Direction: Lay out the items below as a numbered list, one line per number, leaving out any blank lines.

Dataset rows:
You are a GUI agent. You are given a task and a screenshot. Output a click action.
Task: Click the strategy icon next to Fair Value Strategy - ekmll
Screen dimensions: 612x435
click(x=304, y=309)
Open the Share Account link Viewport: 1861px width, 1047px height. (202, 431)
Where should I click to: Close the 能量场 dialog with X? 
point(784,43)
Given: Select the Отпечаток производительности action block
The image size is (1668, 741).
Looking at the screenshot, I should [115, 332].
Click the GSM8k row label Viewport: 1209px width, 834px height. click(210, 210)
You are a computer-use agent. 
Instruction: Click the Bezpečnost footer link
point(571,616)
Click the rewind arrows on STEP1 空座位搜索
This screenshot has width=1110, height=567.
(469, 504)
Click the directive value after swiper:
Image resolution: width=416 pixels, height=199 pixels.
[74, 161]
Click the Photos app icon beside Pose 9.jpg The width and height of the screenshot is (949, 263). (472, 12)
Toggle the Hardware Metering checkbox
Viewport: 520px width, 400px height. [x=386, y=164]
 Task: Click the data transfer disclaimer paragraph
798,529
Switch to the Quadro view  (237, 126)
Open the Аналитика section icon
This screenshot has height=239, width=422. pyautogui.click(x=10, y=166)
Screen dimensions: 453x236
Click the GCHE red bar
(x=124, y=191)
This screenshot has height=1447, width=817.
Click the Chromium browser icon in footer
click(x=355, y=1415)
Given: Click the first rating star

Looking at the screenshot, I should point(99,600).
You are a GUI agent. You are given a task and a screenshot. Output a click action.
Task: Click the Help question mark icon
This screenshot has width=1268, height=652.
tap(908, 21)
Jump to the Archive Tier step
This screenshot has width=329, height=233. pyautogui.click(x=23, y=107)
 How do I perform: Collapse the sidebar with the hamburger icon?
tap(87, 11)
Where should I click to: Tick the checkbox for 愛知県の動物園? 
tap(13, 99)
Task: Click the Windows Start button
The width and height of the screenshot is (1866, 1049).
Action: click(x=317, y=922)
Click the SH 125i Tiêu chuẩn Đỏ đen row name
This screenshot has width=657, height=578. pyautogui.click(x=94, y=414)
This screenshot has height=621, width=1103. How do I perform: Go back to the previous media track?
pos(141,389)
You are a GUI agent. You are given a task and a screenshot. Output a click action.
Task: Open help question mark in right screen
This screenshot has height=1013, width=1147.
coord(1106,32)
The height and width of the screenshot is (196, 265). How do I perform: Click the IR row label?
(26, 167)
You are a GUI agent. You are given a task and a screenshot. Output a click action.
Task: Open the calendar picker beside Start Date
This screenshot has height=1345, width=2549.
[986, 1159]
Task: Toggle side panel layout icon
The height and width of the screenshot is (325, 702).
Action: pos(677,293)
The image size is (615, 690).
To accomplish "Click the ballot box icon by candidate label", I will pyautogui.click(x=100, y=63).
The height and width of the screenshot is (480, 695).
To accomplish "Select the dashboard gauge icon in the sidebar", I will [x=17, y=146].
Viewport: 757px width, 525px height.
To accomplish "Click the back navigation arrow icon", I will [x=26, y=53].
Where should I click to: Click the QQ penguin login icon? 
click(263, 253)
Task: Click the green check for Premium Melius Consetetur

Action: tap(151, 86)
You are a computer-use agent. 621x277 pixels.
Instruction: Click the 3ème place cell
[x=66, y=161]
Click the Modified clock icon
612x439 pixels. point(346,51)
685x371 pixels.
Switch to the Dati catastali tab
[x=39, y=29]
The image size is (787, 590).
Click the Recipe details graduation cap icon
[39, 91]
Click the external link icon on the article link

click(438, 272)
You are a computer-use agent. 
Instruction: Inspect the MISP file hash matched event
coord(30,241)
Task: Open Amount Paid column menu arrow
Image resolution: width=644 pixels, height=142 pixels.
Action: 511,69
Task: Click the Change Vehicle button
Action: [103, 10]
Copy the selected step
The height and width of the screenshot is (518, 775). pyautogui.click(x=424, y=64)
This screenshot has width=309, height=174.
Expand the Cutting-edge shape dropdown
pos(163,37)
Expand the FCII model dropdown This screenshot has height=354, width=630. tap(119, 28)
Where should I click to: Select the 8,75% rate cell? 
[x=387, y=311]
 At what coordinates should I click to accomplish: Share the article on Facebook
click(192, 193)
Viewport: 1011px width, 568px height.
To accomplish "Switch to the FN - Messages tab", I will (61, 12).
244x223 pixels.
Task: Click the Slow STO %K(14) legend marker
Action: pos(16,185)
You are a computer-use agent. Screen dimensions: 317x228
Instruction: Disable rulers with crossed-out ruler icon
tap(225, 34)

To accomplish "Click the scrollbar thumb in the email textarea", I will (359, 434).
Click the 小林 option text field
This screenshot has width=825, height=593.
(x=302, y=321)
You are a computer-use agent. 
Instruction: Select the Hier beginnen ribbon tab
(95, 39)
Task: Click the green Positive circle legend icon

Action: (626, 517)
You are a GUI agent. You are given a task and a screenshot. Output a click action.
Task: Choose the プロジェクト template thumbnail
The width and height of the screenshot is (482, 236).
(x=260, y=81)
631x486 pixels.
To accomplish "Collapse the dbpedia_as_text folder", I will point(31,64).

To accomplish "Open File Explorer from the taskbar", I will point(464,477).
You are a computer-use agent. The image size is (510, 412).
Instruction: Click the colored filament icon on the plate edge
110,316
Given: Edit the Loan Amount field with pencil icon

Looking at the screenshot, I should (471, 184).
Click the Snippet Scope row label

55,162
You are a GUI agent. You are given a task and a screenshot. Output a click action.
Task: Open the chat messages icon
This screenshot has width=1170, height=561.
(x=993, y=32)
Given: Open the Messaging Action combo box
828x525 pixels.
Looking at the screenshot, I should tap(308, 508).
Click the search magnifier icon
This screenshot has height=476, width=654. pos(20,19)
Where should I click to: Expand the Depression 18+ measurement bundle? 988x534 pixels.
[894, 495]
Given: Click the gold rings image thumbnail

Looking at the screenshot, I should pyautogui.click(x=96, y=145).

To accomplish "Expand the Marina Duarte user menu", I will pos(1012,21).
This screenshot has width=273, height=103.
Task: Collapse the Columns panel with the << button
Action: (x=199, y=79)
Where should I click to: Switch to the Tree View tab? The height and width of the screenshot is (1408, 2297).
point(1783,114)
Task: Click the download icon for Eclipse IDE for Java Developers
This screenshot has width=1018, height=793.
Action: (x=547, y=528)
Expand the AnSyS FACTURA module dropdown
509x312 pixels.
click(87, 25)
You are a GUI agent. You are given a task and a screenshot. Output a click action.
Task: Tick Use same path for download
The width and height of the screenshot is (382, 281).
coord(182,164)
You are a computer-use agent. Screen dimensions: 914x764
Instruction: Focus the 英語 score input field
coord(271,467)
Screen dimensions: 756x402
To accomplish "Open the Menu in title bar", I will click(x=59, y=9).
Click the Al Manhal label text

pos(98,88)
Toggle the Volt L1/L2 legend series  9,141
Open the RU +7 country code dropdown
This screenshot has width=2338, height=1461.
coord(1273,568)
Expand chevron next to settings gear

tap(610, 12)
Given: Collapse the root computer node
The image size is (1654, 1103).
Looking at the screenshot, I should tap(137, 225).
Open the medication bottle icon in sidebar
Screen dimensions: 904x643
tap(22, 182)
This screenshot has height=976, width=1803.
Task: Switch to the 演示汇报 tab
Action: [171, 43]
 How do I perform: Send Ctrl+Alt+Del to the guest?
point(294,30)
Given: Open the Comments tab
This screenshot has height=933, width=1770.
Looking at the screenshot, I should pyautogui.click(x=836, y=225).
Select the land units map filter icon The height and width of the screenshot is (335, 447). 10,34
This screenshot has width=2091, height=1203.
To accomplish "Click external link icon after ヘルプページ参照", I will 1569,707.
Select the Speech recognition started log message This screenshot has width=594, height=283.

Problem solution:
1. You are a GUI agent. You are given a task and a screenshot. Output a click action.
2. Task: Click the strategy icon next to Fair Value Strategy - ekmll
3. Screen dimensions: 612x435
4. click(x=304, y=309)
5. Open the Share Account link Viewport: 1861px width, 1047px height. (202, 431)
6. Where should I click to: Close the 能量场 dialog with X? 
7. point(784,43)
8. Given: Select the Отпечаток производительности action block
9. The image size is (1668, 741).
10. Looking at the screenshot, I should [115, 332].
11. Click the GSM8k row label Viewport: 1209px width, 834px height. click(210, 210)
12. You are a computer-use agent. 
13. Instruction: Click the Bezpečnost footer link
14. point(571,616)
15. Click the rewind arrows on STEP1 空座位搜索
16. This screenshot has width=1110, height=567.
17. (469, 504)
18. Click the directive value after swiper:
19. Image resolution: width=416 pixels, height=199 pixels.
20. [74, 161]
21. Click the Photos app icon beside Pose 9.jpg The width and height of the screenshot is (949, 263). (472, 12)
22. Toggle the Hardware Metering checkbox
23. Viewport: 520px width, 400px height. [x=386, y=164]
24.  Task: Click the data transfer disclaimer paragraph
25. 798,529
26. Switch to the Quadro view  (237, 126)
27. Open the Аналитика section icon
28. This screenshot has height=239, width=422. pyautogui.click(x=10, y=166)
29. Screen dimensions: 453x236
30. Click the GCHE red bar
31. (x=124, y=191)
32. This screenshot has height=1447, width=817.
33. Click the Chromium browser icon in footer
34. click(x=355, y=1415)
35. Given: Click the first rating star
36. Looking at the screenshot, I should point(99,600).
37. You are a GUI agent. You are given a task and a screenshot. Output a click action.
38. Task: Click the Help question mark icon
39. This screenshot has width=1268, height=652.
40. tap(908, 21)
41. Jump to the Archive Tier step
42. This screenshot has width=329, height=233. pyautogui.click(x=23, y=107)
43.  How do I perform: Collapse the sidebar with the hamburger icon?
44. tap(87, 11)
45. Where should I click to: Tick the checkbox for 愛知県の動物園? 
46. tap(13, 99)
47. Task: Click the Windows Start button
48. The width and height of the screenshot is (1866, 1049).
49. Action: click(x=317, y=922)
50. Click the SH 125i Tiêu chuẩn Đỏ đen row name
51. This screenshot has width=657, height=578. pyautogui.click(x=94, y=414)
52. This screenshot has height=621, width=1103. How do I perform: Go back to the previous media track?
53. pos(141,389)
54. You are a GUI agent. You are given a task and a screenshot. Output a click action.
55. Task: Open help question mark in right screen
56. This screenshot has height=1013, width=1147.
57. coord(1106,32)
58. The height and width of the screenshot is (196, 265). How do I perform: Click the IR row label?
59. (26, 167)
60. You are a GUI agent. You are given a task and a screenshot. Output a click action.
61. Task: Open the calendar picker beside Start Date
62. This screenshot has height=1345, width=2549.
63. [986, 1159]
64. Task: Toggle side panel layout icon
65. The height and width of the screenshot is (325, 702).
66. Action: pos(677,293)
67. The image size is (615, 690).
68. To accomplish "Click the ballot box icon by candidate label", I will pyautogui.click(x=100, y=63).
69. The height and width of the screenshot is (480, 695).
70. To accomplish "Select the dashboard gauge icon in the sidebar", I will [x=17, y=146].
71. Viewport: 757px width, 525px height.
72. To accomplish "Click the back navigation arrow icon", I will [x=26, y=53].
73. Where should I click to: Click the QQ penguin login icon? 
74. click(263, 253)
75. Task: Click the green check for Premium Melius Consetetur
76. Action: tap(151, 86)
77. You are a computer-use agent. 621x277 pixels.
78. Instruction: Click the 3ème place cell
79. [x=66, y=161]
80. Click the Modified clock icon
81. 612x439 pixels. point(346,51)
82. 685x371 pixels.
83. Switch to the Dati catastali tab
84. [x=39, y=29]
85. The image size is (787, 590).
86. Click the Recipe details graduation cap icon
87. [39, 91]
88. Click the external link icon on the article link
89. click(438, 272)
90. You are a computer-use agent. 
91. Instruction: Inspect the MISP file hash matched event
92. coord(30,241)
93. Task: Open Amount Paid column menu arrow
94. Image resolution: width=644 pixels, height=142 pixels.
95. Action: 511,69
96. Task: Click the Change Vehicle button
97. Action: [103, 10]
98. Copy the selected step
99. The height and width of the screenshot is (518, 775). pyautogui.click(x=424, y=64)
100. This screenshot has width=309, height=174.
101. Expand the Cutting-edge shape dropdown
102. pos(163,37)
103. Expand the FCII model dropdown This screenshot has height=354, width=630. tap(119, 28)
104. Where should I click to: Select the 8,75% rate cell? 
105. [x=387, y=311]
106.  At what coordinates should I click to accomplish: Share the article on Facebook
107. click(192, 193)
108. Viewport: 1011px width, 568px height.
109. To accomplish "Switch to the FN - Messages tab", I will (61, 12).
110. 244x223 pixels.
111. Task: Click the Slow STO %K(14) legend marker
112. Action: pos(16,185)
113. You are a computer-use agent. Screen dimensions: 317x228
114. Instruction: Disable rulers with crossed-out ruler icon
115. tap(225, 34)
116. To accomplish "Click the scrollbar thumb in the email textarea", I will (359, 434).
117. Click the 小林 option text field
118. This screenshot has width=825, height=593.
119. (x=302, y=321)
120. You are a computer-use agent. 
121. Instruction: Select the Hier beginnen ribbon tab
122. (95, 39)
123. Task: Click the green Positive circle legend icon
124. Action: (626, 517)
125. You are a GUI agent. You are given a task and a screenshot. Output a click action.
126. Task: Choose the プロジェクト template thumbnail
127. The width and height of the screenshot is (482, 236).
128. (x=260, y=81)
129. 631x486 pixels.
130. To accomplish "Collapse the dbpedia_as_text folder", I will point(31,64).
131. To accomplish "Open File Explorer from the taskbar", I will point(464,477).
132. You are a computer-use agent. The image size is (510, 412).
133. Instruction: Click the colored filament icon on the plate edge
134. 110,316
135. Given: Edit the Loan Amount field with pencil icon
136. Looking at the screenshot, I should (471, 184).
137. Click the Snippet Scope row label
138. 55,162
139. You are a GUI agent. You are given a task and a screenshot. Output a click action.
140. Task: Open the chat messages icon
141. This screenshot has width=1170, height=561.
142. (x=993, y=32)
143. Given: Open the Messaging Action combo box
144. 828x525 pixels.
145. Looking at the screenshot, I should tap(308, 508).
146. Click the search magnifier icon
147. This screenshot has height=476, width=654. pos(20,19)
148. Where should I click to: Expand the Depression 18+ measurement bundle? 988x534 pixels.
149. [894, 495]
150. Given: Click the gold rings image thumbnail
151. Looking at the screenshot, I should pyautogui.click(x=96, y=145).
152. To accomplish "Expand the Marina Duarte user menu", I will pos(1012,21).
153. This screenshot has width=273, height=103.
154. Task: Collapse the Columns panel with the << button
155. Action: (x=199, y=79)
156. Where should I click to: Switch to the Tree View tab? The height and width of the screenshot is (1408, 2297).
157. point(1783,114)
158. Task: Click the download icon for Eclipse IDE for Java Developers
159. This screenshot has width=1018, height=793.
160. Action: (x=547, y=528)
161. Expand the AnSyS FACTURA module dropdown
162. 509x312 pixels.
163. click(87, 25)
164. You are a GUI agent. You are given a task and a screenshot. Output a click action.
165. Task: Tick Use same path for download
166. The width and height of the screenshot is (382, 281).
167. coord(182,164)
168. You are a computer-use agent. Screen dimensions: 914x764
169. Instruction: Focus the 英語 score input field
170. coord(271,467)
171. Screen dimensions: 756x402
172. To accomplish "Open the Menu in title bar", I will click(x=59, y=9).
173. Click the Al Manhal label text
174. pos(98,88)
175. Toggle the Volt L1/L2 legend series  9,141
176. Open the RU +7 country code dropdown
177. This screenshot has width=2338, height=1461.
178. coord(1273,568)
179. Expand chevron next to settings gear
180. tap(610, 12)
181. Given: Collapse the root computer node
182. The image size is (1654, 1103).
183. Looking at the screenshot, I should tap(137, 225).
184. Open the medication bottle icon in sidebar
185. Screen dimensions: 904x643
186. tap(22, 182)
187. This screenshot has height=976, width=1803.
188. Task: Switch to the 演示汇报 tab
189. Action: [171, 43]
190.  How do I perform: Send Ctrl+Alt+Del to the guest?
191. point(294,30)
192. Given: Open the Comments tab
193. This screenshot has height=933, width=1770.
194. Looking at the screenshot, I should pyautogui.click(x=836, y=225).
195. Select the land units map filter icon The height and width of the screenshot is (335, 447). 10,34
196. This screenshot has width=2091, height=1203.
197. To accomplish "Click external link icon after ヘルプページ参照", I will 1569,707.
198. Select the Speech recognition started log message This screenshot has width=594, height=283.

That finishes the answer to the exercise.